- Genre: Sitcom
- Starring: Terry Scott June Whitfield Beryl Cooke
- Country of origin: United Kingdom
- Original language: English
- No. of series: 5
- No. of episodes: 41

Production
- Running time: 30 minutes

Original release
- Network: BBC1
- Release: 7 May 1974 – 25 April 1979

Related
- Terry and June

= Happy Ever After (British TV series) =

British TV sitcom (1974–1979)

Happy Ever After is a British sitcom starring Terry Scott and June Whitfield. It aired from 7 May 1974 to 25 April 1979 on BBC1.

The series was co-written by scriptwriters John T. Chapman, Eric Merriman, Christopher Bond, John Kane and Jon Watkins.

After Happy Ever After ended, Scott and Whitfield starred in Terry and June from October 1979 to August 1987, a sitcom that was similar to Happy Ever After (minus Aunt Lucy), with Terry and June's surname changed from Fletcher to Medford and the setting moved to Purley.

==Cast==
- Terry Scott as Terry Fletcher
- June Whitfield as June Fletcher
- Beryl Cooke as Aunt Lucy
- Lena Clemo as Susan Fletcher (pilot)
- Pippa Page as Susan Fletcher (from series 2)
- Caroline Whitaker as Debbie Fletcher

==Plot==
Terry and June Fletcher are a middle-aged, middle-class couple who find themselves alone when their grown-up children, daughters Susan and Debbie, leave home. However, they are not alone for long as Aunt Lucy comes to live with them, along with her talking mynah bird.

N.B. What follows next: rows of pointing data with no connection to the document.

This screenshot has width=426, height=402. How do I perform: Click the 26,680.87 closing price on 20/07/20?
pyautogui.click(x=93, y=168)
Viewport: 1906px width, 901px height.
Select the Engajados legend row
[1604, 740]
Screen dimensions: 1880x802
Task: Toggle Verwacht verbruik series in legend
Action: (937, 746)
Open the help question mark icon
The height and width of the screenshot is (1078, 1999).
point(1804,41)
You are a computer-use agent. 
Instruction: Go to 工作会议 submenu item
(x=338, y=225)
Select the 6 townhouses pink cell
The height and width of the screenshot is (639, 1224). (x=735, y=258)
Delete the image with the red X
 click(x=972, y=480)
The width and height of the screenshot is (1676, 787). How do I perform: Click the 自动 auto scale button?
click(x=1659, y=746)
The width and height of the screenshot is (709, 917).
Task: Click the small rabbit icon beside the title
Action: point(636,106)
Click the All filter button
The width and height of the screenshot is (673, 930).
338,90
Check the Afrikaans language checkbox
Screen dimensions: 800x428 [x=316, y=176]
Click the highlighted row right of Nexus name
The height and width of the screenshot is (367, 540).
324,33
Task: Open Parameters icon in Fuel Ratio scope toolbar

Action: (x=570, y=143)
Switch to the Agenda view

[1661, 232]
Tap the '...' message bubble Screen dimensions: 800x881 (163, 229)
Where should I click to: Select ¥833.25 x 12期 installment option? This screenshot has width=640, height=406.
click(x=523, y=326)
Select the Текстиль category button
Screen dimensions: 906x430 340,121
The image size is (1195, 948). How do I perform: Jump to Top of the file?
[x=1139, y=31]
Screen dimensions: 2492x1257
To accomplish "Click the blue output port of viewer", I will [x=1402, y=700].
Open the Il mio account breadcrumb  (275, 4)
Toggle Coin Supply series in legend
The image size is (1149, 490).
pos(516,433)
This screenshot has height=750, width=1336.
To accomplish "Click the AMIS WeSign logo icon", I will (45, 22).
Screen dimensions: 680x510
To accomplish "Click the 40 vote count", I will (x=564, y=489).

Terry frequently hits upon an idea, which due to his foolhardy and obsessive manner he then continues with whatever the consequences, while June remains patient and tolerant.

==Episodes==

===Pilot (1974)===
Written by John Chapman and Eric Merriman

- Pilot (7 May 1974) (part of Comedy Playhouse)

===Series One (1974)===
All episodes written by John Chapman and Eric Merriman

1. "The Hotel" (17 July 1974)
2. "Terry's Church Sermon" (31 July 1974)
3. "Amateur Dramatics" (7 August 1974)
4. "The French Businessman" (14 August 1974)
5. "Keep Fit" (21 August 1974)

===Series Two (1976)===
All episodes written by John Chapman and Eric Merriman

1. "A Country Cottage" (8 January 1976)
2. "Old Folks' Party" (15 January 1976)
3. "Lucy's Premium Bond" (22 January 1976)
4. "Telemania" (29 January 1976)
5. "Terry in Court" (5 February 1976)
6. "The Flower Show" (12 February 1976)
7. "June's Day in Bed" (19 February 1976)
8. "Frank's Return" (26 February 1976)
9. "Filming the Fletchers" (4 March 1976)
10. "Terry the Author" (11 March 1976)

===Series Three (1976)===
All episodes written by John Chapman and Eric Merriman

1. "Foster Fletchers" (9 September 1976)
2. "Restoration Piece" (16 September 1976)
3. "It's All in the Title" (23 September 1976)
4. "Mistaken Identikit" (30 September 1976)
5. "Rally Ho" (7 October 1976)
6. "Separation of Convenience" (14 October 1976)
7. "The Protest" (21 October 1976)
8. "Foreign Exchange" (28 October 1976)
9. "Tea For Two" (4 November 1976)

===Christmas Special (1976)===
- "Christmas" (23 December 1976) – Written by John Chapman and Eric Merriman

===Series Four (1977)===
All episodes written by John Chapman and Eric Merriman

1. "Hello Sailor" (8 September 1977)
2. "Talk of the Devil" (15 September 1977)
3. "You've Got to Have Art" (22 September 1977)
4. "A Proper Charlie" (29 September 1977)
5. "He Who Excavates Is Last" (6 October 1977)
6. "Never Boring" (13 October 1977)
7. "Never Put It in Writing" (20 October 1977)

===Christmas Special (1977)===
- "June's Parents" (23 December 1977) – Written by Eric Merriman and Christopher Bond

===Series Five (1978)===
1. "Watch Your Weight" (5 September 1978) – Written by Eric Merriman and Christopher Bond
2. "The Music Went Around & Around" (12 September 1978) – Written by John Kane
3. "Rogue Male" (19 September 1978) – Written by John Kane
4. "The King & June" (26 September 1978) – Written by Eric Merriman and Christopher Bond
5. "A Woman Called Ironside" (3 October 1978) – Written by Eric Merriman and Christopher Bond
6. "The More We Are Together" (10 October 1978) – Written by Jon Watkins

===Special (1979)===
- "The Go Between" (25 April 1979) – Written by Eric Merriman and Christopher Bond

==Home media==
All five series, pilot and specials of the sitcom were released onto DVD on 26 September 2016.